Weiner, who won seven terms as a Democrat from New York, is set to surrender at Devens Federal Medical Center in Massachusetts by 2 p.m, the Associated Press reported.
The facility in Ayer, about 40 miles (64 kilometers) west of Boston, has over 1,000 inmates at the medical center and over 100 more at an adjacent minimum security satellite camp.
Weiner was sentenced in September by a judge who said Weiner's crime resulted from a "very strong compulsion." A tearful Weiner said he was undergoing therapy and had been "a very sick man for a very long time."
Amid a sexting controversy involving women, Weiner resigned his House seat in 2011 only to have new allegations doom his 2013 run for mayor.
The FBI last year conducted a criminal probe into Weiner's then-alleged sexting with a high school girl.
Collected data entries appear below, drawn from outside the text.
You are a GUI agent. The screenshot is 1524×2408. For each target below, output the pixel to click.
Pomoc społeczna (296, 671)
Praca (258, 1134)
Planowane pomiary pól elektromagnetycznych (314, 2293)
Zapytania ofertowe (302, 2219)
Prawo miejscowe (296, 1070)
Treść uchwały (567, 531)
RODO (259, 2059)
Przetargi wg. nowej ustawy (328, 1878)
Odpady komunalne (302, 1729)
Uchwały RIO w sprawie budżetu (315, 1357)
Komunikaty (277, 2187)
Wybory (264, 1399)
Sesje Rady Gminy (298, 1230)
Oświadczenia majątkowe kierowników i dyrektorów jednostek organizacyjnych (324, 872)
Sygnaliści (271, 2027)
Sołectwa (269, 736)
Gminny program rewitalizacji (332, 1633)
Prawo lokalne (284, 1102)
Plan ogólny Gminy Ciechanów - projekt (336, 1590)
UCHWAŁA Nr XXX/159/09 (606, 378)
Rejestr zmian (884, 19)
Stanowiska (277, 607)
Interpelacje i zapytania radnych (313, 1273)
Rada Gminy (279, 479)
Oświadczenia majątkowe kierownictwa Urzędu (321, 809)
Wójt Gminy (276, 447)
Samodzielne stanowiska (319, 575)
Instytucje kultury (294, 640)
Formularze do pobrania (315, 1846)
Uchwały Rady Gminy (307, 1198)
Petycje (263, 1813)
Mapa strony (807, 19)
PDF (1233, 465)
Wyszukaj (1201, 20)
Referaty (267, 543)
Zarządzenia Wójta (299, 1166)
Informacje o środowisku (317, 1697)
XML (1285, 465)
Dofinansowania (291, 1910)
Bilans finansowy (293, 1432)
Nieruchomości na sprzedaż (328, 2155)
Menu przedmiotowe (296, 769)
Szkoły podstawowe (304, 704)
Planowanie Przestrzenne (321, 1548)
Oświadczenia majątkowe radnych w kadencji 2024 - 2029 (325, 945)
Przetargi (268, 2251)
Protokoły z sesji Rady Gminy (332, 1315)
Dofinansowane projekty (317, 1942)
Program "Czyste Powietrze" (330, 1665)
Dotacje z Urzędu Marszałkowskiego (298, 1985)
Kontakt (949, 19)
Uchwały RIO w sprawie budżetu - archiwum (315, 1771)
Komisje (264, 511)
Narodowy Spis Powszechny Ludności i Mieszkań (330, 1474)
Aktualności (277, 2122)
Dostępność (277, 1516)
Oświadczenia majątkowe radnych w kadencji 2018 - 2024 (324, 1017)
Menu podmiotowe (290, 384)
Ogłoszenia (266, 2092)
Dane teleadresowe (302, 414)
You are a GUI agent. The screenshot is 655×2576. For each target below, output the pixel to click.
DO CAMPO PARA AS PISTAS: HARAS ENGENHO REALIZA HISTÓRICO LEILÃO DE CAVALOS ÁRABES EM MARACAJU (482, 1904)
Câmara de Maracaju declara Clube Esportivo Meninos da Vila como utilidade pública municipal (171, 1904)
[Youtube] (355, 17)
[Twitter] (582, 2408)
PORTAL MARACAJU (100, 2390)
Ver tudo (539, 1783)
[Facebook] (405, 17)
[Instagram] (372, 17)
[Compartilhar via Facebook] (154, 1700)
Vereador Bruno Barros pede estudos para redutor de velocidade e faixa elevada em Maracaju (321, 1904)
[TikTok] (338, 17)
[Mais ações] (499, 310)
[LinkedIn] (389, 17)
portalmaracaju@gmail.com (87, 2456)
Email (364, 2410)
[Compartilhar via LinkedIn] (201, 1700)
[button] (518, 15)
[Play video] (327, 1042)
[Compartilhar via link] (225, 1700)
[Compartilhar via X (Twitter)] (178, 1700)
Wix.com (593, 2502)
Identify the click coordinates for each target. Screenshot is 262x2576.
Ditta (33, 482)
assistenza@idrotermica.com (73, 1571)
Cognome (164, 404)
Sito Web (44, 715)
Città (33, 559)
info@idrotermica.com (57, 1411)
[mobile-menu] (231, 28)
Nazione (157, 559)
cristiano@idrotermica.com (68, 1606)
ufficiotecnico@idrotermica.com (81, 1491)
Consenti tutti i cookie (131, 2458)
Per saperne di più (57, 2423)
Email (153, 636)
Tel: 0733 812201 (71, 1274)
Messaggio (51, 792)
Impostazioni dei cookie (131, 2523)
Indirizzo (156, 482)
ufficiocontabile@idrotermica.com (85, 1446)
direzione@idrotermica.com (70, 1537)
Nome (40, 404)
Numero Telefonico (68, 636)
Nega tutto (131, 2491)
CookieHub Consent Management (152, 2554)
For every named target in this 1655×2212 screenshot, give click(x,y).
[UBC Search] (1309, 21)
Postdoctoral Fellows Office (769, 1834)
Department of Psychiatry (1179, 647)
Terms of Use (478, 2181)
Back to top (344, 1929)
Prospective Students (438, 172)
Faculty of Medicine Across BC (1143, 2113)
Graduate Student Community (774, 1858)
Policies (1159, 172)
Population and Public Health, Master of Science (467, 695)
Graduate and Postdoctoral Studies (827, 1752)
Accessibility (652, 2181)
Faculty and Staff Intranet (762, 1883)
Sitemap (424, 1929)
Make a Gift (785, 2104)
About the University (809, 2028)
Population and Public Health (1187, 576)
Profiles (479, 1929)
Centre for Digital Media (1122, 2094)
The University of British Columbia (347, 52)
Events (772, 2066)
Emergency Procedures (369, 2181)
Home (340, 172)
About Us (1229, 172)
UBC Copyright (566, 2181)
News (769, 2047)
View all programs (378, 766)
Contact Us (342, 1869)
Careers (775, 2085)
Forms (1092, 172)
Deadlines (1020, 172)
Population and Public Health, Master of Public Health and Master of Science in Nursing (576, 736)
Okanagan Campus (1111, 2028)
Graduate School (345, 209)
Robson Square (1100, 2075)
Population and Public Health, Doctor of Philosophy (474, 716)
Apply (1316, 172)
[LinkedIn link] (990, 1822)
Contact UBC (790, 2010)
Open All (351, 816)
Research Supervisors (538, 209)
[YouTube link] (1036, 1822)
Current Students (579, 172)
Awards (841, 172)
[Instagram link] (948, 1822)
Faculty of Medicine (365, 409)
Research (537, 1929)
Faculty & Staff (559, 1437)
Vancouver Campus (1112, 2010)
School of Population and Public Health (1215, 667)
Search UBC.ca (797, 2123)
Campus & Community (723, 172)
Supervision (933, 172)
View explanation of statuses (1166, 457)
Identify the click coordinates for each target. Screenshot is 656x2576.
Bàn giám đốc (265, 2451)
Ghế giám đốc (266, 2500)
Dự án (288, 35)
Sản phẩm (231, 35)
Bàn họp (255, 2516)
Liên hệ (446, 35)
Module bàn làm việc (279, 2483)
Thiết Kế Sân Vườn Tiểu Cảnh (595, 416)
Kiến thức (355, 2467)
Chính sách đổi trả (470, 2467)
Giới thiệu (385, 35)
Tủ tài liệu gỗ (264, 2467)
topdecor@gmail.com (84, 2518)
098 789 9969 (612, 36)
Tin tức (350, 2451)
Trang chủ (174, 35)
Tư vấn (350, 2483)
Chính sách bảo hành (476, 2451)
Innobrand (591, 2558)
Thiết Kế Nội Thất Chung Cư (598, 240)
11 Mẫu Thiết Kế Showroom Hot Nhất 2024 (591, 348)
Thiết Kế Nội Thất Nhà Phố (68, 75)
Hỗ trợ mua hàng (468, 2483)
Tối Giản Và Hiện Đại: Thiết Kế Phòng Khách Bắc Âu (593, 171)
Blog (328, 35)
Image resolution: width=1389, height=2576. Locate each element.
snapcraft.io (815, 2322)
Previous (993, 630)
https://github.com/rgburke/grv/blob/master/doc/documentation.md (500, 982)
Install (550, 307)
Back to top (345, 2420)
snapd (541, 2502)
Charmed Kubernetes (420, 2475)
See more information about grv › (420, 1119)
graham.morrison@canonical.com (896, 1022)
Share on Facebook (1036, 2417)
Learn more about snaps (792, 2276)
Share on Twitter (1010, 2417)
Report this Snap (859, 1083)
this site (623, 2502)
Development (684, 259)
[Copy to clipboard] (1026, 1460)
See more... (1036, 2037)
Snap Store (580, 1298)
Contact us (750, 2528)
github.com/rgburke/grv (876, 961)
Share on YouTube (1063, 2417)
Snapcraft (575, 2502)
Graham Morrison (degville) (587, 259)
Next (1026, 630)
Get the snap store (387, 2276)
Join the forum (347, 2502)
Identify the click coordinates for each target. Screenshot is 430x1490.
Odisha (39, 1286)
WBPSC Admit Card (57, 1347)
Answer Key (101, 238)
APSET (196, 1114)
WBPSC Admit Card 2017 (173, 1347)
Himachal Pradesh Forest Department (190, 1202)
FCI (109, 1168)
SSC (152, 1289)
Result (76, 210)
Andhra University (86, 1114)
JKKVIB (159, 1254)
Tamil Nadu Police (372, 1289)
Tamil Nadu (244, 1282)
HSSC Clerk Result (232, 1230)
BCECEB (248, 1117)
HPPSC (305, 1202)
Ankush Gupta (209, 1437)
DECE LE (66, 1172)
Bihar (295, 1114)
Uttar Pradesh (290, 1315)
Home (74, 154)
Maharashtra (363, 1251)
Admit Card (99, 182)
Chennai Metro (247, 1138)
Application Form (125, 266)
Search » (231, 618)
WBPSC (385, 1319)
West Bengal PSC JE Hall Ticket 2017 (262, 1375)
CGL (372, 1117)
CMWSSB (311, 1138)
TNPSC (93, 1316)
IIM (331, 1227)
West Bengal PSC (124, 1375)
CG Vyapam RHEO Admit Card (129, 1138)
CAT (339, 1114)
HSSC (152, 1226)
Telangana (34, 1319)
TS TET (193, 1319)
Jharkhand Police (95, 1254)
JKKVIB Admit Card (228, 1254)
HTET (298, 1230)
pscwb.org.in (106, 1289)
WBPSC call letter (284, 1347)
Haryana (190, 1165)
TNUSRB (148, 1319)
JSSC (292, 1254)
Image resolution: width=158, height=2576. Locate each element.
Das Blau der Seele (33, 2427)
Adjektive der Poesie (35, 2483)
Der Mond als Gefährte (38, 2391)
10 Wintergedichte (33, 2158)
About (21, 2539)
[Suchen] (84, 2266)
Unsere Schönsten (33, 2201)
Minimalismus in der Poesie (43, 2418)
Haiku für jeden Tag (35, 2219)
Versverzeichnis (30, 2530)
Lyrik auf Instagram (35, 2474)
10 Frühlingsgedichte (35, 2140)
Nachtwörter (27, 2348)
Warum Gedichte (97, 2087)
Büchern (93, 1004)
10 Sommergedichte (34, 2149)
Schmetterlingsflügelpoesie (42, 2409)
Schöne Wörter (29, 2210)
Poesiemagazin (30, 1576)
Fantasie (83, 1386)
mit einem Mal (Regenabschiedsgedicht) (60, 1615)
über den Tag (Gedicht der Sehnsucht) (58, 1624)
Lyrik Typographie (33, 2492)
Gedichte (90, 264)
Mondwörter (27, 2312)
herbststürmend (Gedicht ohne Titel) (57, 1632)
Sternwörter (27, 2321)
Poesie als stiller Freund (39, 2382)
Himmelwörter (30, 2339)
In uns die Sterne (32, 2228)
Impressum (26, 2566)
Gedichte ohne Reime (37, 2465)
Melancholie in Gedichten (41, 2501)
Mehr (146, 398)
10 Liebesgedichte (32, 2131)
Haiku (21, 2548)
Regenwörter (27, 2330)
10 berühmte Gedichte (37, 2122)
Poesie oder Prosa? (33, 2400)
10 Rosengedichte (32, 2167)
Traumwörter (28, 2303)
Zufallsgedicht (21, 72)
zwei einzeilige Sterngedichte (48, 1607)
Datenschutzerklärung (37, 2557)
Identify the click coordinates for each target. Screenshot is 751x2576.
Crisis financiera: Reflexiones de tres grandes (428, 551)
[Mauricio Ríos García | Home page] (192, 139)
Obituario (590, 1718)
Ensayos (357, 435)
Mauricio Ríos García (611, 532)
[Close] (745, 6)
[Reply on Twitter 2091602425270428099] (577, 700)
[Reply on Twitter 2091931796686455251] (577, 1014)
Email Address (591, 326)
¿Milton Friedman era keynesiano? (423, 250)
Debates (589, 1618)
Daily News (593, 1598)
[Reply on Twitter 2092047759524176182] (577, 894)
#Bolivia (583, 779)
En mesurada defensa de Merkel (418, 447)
The investigation became linked to Hillary Clinton's presidential bid when then-FBI Director James Comey announced less than two weeks before the 2016 election that the bureau was reopening its probe into Clinton's private email server.
It was later revealed that federal investigators found emails between Clinton and Weiner's wife, Huma Abedin, on his laptop that led them to reopen the email probe.
The FBI announced two days before the election that there was nothing new in the emails, but Clinton and her Democratic allies still argue the damage was already done and that Comey is in part to blame for her loss to President Donald Trump.
Clinton describes in her 2016 election memoir What Happened how Abedin "burst into tears" when she learned the investigation into Weiner caused the email scandal to resurface shortly before Election Day.
Abedin and Weiner are currently going through divorce proceedings.